• Work order: Your answer must be an exact copy of the listing below.

### The records

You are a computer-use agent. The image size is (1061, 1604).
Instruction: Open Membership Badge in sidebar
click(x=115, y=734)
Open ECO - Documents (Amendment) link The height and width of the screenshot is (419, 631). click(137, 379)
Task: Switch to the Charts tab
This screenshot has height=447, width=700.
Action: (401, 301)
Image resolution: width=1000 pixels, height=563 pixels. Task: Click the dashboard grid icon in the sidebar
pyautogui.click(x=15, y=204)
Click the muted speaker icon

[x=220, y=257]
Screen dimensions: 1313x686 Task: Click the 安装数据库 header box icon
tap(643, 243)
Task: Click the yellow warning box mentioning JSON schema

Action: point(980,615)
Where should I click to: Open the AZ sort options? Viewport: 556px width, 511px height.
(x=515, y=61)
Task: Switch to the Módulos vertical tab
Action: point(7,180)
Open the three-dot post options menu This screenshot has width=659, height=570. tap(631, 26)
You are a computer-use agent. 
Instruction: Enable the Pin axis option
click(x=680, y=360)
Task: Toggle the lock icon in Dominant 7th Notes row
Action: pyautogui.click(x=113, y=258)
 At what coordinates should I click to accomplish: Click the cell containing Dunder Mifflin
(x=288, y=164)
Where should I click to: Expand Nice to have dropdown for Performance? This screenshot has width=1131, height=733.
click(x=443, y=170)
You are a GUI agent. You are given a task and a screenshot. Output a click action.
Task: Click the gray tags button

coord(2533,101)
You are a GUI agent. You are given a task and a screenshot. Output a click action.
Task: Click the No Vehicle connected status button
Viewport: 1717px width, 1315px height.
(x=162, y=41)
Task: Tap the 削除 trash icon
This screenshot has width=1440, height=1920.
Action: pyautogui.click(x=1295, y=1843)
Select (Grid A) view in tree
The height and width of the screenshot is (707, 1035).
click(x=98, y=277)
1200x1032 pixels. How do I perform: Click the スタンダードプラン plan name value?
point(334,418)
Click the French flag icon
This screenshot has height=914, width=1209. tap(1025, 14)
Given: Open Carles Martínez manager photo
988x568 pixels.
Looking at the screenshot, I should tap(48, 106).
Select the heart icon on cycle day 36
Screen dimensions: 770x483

######

• Answer box:
You are a computer-use agent. The image size is (1061, 1604).
Instruction: Open Membership Badge in sidebar
click(x=115, y=734)
Open ECO - Documents (Amendment) link The height and width of the screenshot is (419, 631). click(137, 379)
Task: Switch to the Charts tab
This screenshot has height=447, width=700.
Action: (401, 301)
Image resolution: width=1000 pixels, height=563 pixels. Task: Click the dashboard grid icon in the sidebar
pyautogui.click(x=15, y=204)
Click the muted speaker icon

[x=220, y=257]
Screen dimensions: 1313x686 Task: Click the 安装数据库 header box icon
tap(643, 243)
Task: Click the yellow warning box mentioning JSON schema

Action: point(980,615)
Where should I click to: Open the AZ sort options? Viewport: 556px width, 511px height.
(x=515, y=61)
Task: Switch to the Módulos vertical tab
Action: point(7,180)
Open the three-dot post options menu This screenshot has width=659, height=570. tap(631, 26)
You are a computer-use agent. 
Instruction: Enable the Pin axis option
click(x=680, y=360)
Task: Toggle the lock icon in Dominant 7th Notes row
Action: pyautogui.click(x=113, y=258)
 At what coordinates should I click to accomplish: Click the cell containing Dunder Mifflin
(x=288, y=164)
Where should I click to: Expand Nice to have dropdown for Performance? This screenshot has width=1131, height=733.
click(x=443, y=170)
You are a GUI agent. You are given a task and a screenshot. Output a click action.
Task: Click the gray tags button

coord(2533,101)
You are a GUI agent. You are given a task and a screenshot. Output a click action.
Task: Click the No Vehicle connected status button
Viewport: 1717px width, 1315px height.
(x=162, y=41)
Task: Tap the 削除 trash icon
This screenshot has width=1440, height=1920.
Action: pyautogui.click(x=1295, y=1843)
Select (Grid A) view in tree
The height and width of the screenshot is (707, 1035).
click(x=98, y=277)
1200x1032 pixels. How do I perform: Click the スタンダードプラン plan name value?
point(334,418)
Click the French flag icon
This screenshot has height=914, width=1209. tap(1025, 14)
Given: Open Carles Martínez manager photo
988x568 pixels.
Looking at the screenshot, I should tap(48, 106).
Select the heart icon on cycle day 36
Screen dimensions: 770x483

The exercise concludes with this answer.